*** Opening Data extract ***

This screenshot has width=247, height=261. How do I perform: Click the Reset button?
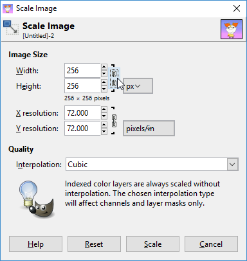94,244
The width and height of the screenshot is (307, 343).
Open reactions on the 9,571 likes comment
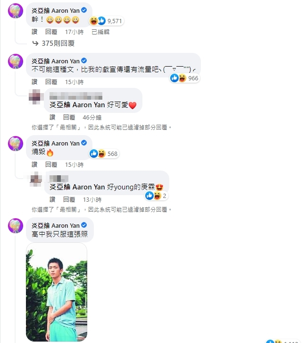click(x=106, y=21)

*** Closing Data extract ***

_Task objective_
Exact copy, no pictures: reproduce every record as it stands.

_Solution_
This screenshot has width=247, height=261. How do I perform: Click the Reset button?
94,244
The width and height of the screenshot is (307, 343).
Open reactions on the 9,571 likes comment
click(x=106, y=21)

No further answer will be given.